[Task requirements]
From the entries that follow, gather each line holding the word "computer".

[Stored items]
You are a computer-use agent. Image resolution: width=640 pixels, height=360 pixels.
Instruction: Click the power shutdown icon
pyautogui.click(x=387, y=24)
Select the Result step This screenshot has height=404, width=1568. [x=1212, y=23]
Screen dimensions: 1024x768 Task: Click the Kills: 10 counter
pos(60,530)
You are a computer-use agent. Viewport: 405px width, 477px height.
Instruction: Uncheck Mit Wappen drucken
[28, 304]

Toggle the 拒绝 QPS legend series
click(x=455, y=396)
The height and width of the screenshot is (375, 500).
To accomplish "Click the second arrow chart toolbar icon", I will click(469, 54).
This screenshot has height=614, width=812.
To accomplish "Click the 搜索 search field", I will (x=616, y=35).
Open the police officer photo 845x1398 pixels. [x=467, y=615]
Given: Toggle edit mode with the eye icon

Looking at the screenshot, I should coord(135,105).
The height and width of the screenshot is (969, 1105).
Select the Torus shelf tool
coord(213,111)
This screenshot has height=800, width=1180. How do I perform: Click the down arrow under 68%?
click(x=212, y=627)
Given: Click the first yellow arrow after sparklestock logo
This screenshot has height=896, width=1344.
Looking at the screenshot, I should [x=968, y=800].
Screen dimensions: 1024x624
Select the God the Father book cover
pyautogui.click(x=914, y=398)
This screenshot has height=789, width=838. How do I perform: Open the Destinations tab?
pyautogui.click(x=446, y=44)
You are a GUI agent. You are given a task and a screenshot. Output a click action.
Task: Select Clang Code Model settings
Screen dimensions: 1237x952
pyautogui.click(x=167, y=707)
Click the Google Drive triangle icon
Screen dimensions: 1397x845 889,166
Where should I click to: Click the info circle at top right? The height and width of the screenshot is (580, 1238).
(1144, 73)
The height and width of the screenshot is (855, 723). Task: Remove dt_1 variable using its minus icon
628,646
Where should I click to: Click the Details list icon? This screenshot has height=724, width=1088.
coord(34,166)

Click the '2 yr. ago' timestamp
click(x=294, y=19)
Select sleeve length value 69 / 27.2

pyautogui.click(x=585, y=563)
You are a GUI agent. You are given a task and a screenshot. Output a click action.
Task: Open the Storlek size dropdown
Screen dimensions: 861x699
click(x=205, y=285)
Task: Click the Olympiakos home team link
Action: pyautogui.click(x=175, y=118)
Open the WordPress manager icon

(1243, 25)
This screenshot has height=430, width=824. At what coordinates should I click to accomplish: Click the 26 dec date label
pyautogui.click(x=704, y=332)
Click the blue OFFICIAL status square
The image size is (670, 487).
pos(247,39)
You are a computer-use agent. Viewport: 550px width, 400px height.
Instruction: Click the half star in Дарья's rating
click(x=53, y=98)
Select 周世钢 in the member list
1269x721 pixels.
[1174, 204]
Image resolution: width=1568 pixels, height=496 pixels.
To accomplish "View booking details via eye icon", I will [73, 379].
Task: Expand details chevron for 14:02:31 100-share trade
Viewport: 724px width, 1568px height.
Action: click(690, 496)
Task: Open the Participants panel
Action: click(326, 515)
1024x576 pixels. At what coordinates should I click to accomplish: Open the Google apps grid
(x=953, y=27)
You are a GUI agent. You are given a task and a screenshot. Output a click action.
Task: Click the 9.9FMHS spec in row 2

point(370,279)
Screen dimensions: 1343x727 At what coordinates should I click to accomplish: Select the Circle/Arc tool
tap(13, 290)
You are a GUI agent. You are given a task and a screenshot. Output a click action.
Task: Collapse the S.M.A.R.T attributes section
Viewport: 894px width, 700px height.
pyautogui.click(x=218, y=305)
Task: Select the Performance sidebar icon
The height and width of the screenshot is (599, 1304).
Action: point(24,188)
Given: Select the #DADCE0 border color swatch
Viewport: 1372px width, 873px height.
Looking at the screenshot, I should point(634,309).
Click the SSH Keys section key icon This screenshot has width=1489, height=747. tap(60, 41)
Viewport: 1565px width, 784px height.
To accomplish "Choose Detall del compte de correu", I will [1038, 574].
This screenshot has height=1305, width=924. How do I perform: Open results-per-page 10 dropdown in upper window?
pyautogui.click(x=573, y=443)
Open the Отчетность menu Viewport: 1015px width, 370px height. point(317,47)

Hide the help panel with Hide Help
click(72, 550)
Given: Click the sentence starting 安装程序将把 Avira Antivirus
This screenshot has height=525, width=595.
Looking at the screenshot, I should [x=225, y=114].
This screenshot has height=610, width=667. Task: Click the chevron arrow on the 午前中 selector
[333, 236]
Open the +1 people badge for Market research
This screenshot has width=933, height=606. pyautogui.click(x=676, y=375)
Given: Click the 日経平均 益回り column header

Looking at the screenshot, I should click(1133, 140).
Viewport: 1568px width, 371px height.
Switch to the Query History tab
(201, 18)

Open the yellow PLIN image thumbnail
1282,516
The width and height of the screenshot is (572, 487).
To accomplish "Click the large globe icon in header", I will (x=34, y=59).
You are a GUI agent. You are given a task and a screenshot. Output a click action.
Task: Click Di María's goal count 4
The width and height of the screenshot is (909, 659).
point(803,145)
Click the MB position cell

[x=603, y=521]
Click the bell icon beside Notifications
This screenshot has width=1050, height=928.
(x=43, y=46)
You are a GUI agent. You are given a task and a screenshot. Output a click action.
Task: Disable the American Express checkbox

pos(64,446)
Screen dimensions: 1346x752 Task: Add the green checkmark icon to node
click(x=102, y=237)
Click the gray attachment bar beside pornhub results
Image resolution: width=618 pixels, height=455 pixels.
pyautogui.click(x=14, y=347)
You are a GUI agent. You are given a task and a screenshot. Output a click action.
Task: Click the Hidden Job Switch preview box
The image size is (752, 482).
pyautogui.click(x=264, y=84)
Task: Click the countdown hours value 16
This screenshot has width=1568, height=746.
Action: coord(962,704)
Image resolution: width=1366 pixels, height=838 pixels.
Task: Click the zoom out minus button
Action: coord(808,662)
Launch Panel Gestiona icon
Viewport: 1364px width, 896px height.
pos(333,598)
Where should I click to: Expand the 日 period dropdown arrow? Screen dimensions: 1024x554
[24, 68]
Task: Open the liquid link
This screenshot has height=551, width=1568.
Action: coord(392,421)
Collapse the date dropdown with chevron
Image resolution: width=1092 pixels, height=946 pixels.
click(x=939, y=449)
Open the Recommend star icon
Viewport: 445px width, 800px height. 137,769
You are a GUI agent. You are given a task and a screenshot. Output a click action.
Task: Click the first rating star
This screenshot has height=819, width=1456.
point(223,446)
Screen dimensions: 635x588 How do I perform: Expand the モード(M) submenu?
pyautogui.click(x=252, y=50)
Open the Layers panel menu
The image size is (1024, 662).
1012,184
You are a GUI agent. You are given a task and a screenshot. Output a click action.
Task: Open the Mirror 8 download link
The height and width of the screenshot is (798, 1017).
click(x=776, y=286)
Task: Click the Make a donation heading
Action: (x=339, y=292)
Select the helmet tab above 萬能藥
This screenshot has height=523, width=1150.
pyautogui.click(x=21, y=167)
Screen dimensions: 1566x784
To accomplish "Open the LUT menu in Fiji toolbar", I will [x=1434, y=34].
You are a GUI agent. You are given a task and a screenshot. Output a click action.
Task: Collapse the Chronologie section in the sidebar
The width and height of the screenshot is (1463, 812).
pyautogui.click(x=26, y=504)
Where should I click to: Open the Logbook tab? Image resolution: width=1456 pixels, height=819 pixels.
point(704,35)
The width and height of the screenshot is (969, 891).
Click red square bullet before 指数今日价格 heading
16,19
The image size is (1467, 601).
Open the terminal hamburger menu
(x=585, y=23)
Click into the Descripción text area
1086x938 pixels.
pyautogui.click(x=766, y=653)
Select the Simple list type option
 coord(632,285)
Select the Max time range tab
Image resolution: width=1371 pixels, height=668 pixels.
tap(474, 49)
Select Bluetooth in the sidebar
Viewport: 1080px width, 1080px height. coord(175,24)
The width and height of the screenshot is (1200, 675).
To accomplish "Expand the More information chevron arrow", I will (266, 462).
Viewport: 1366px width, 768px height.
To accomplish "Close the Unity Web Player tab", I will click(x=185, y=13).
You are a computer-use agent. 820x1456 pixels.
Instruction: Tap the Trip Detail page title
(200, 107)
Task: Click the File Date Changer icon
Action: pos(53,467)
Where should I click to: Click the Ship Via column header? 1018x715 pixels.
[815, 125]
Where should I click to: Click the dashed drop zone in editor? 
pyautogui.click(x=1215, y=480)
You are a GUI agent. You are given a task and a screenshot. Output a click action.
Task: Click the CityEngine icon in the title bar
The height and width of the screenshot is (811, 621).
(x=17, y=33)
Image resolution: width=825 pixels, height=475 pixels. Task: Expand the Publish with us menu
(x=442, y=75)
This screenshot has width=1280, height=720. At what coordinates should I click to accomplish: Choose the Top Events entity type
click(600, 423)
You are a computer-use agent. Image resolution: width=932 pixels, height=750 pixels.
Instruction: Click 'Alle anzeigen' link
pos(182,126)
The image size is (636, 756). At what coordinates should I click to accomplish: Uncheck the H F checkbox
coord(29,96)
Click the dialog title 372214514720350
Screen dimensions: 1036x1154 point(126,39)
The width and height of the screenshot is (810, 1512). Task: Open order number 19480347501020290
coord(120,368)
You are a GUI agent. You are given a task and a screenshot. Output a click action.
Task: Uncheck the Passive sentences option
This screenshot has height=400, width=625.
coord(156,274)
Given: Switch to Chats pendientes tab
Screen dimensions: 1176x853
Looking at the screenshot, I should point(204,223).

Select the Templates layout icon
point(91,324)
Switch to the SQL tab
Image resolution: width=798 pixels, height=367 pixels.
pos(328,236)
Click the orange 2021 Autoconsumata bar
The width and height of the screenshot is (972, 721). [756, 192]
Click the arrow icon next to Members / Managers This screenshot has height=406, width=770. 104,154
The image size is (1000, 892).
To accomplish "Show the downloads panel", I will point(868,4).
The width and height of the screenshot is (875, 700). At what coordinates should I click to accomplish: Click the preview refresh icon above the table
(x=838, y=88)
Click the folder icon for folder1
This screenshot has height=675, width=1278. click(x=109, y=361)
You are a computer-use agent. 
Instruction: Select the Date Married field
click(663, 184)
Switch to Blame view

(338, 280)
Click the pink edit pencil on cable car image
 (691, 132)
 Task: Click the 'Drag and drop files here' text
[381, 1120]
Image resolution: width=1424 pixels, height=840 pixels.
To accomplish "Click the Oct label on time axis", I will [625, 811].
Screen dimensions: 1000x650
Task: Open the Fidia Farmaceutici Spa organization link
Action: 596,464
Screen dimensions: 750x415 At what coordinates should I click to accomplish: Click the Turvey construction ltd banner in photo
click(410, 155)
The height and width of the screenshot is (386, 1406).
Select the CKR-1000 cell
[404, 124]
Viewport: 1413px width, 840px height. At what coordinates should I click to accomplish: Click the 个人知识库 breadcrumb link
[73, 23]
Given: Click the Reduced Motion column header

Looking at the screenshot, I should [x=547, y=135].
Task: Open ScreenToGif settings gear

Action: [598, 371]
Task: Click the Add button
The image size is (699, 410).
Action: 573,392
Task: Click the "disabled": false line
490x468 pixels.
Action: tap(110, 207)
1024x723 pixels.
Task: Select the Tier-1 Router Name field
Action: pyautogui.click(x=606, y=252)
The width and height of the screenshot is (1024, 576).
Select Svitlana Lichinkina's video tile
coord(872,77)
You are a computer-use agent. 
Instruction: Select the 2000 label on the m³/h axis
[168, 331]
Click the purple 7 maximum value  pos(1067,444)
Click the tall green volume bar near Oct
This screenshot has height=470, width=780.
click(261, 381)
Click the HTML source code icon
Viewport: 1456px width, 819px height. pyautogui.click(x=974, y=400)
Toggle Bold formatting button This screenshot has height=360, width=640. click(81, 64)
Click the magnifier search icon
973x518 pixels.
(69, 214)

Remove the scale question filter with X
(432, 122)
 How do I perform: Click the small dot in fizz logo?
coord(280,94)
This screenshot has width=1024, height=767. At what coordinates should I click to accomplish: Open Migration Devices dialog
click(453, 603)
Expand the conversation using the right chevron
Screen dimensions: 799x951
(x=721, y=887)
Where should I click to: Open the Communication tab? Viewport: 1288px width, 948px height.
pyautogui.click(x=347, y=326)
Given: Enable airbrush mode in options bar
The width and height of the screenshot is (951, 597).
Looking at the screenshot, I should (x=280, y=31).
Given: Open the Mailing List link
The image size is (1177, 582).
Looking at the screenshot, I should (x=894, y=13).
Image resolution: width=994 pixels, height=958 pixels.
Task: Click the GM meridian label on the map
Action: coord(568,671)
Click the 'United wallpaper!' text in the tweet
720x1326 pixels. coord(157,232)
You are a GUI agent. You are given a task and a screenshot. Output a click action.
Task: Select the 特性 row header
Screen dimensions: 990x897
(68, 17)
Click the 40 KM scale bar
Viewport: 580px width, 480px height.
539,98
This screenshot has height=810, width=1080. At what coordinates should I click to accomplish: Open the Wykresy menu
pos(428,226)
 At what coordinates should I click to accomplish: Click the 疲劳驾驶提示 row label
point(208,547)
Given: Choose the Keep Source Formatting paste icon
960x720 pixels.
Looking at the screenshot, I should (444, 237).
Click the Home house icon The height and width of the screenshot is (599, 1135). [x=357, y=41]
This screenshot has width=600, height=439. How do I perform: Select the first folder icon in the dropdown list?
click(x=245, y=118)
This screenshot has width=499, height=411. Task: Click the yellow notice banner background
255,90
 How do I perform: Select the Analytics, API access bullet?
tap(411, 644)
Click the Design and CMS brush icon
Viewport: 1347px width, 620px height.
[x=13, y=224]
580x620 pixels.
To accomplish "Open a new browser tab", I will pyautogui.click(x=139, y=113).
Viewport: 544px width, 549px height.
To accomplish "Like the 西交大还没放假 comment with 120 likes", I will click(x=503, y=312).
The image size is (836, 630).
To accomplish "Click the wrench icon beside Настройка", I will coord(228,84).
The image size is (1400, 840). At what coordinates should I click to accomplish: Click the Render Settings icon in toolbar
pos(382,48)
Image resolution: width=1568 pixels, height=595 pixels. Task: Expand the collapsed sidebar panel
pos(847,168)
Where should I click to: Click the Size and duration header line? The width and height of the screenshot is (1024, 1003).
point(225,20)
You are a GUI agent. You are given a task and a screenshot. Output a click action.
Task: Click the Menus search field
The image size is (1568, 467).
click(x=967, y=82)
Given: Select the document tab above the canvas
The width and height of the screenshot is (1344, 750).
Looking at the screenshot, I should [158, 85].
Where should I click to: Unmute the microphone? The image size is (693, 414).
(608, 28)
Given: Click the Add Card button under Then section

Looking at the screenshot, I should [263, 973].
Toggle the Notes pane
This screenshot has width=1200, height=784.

[Reply]
You are a computer-use agent. Image resolution: width=640 pixels, height=360 pixels.
You are a computer-use agent. Viewport: 405px width, 477px height.
You are a computer-use agent. Viewport: 550px width, 400px height.
You are a computer-use agent. 820x1456 pixels.
You are a computer-use agent. Image resolution: width=932 pixels, height=750 pixels.
You are a computer-use agent. 
You are a computer-use agent. 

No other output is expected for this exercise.